Start of Entries supplied
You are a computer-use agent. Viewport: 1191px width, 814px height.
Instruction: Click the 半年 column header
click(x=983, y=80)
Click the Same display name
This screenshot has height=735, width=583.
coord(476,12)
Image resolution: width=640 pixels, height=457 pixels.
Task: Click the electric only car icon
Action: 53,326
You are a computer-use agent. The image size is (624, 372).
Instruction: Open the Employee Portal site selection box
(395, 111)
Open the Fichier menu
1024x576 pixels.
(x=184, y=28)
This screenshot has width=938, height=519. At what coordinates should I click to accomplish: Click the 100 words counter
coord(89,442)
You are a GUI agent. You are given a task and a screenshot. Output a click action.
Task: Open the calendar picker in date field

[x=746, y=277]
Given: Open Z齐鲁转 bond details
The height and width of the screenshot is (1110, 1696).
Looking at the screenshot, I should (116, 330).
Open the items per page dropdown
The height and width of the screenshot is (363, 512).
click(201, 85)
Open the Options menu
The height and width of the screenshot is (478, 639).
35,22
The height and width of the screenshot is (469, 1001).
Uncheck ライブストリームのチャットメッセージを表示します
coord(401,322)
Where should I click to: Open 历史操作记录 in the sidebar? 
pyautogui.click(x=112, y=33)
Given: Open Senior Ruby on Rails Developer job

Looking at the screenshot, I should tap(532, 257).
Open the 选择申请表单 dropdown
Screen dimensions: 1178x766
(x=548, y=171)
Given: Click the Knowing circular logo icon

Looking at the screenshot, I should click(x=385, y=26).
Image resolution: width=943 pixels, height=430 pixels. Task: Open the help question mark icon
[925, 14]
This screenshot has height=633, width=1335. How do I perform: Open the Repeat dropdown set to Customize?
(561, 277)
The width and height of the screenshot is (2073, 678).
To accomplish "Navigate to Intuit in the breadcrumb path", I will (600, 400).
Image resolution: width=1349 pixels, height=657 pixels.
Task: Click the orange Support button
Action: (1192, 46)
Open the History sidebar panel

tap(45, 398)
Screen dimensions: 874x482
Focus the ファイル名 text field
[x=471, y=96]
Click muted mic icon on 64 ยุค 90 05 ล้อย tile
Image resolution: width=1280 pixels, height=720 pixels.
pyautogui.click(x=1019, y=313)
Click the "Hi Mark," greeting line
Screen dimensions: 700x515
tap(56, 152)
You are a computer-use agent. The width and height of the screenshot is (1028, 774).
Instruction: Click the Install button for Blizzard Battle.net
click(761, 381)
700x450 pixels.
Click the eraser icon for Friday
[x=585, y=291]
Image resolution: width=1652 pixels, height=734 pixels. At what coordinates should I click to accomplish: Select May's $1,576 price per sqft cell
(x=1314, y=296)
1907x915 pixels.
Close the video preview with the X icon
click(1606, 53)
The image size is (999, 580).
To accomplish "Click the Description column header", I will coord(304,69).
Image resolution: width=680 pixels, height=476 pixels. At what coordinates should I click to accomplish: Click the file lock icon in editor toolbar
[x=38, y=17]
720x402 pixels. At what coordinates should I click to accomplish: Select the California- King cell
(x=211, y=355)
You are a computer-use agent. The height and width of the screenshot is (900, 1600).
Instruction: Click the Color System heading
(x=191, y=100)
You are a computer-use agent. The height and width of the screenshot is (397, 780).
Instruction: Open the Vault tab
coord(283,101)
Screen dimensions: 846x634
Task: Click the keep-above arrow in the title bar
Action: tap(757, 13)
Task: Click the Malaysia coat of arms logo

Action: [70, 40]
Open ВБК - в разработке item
End of Entries supplied
■ Work to be completed: Please return every line of the material above that includes "computer".

■ Solution for this task:
You are a computer-use agent. Viewport: 1191px width, 814px height.
You are a computer-use agent. The image size is (624, 372).
You are a computer-use agent. The width and height of the screenshot is (1028, 774).
You are a computer-use agent. The height and width of the screenshot is (900, 1600).
You are a computer-use agent. The height and width of the screenshot is (397, 780).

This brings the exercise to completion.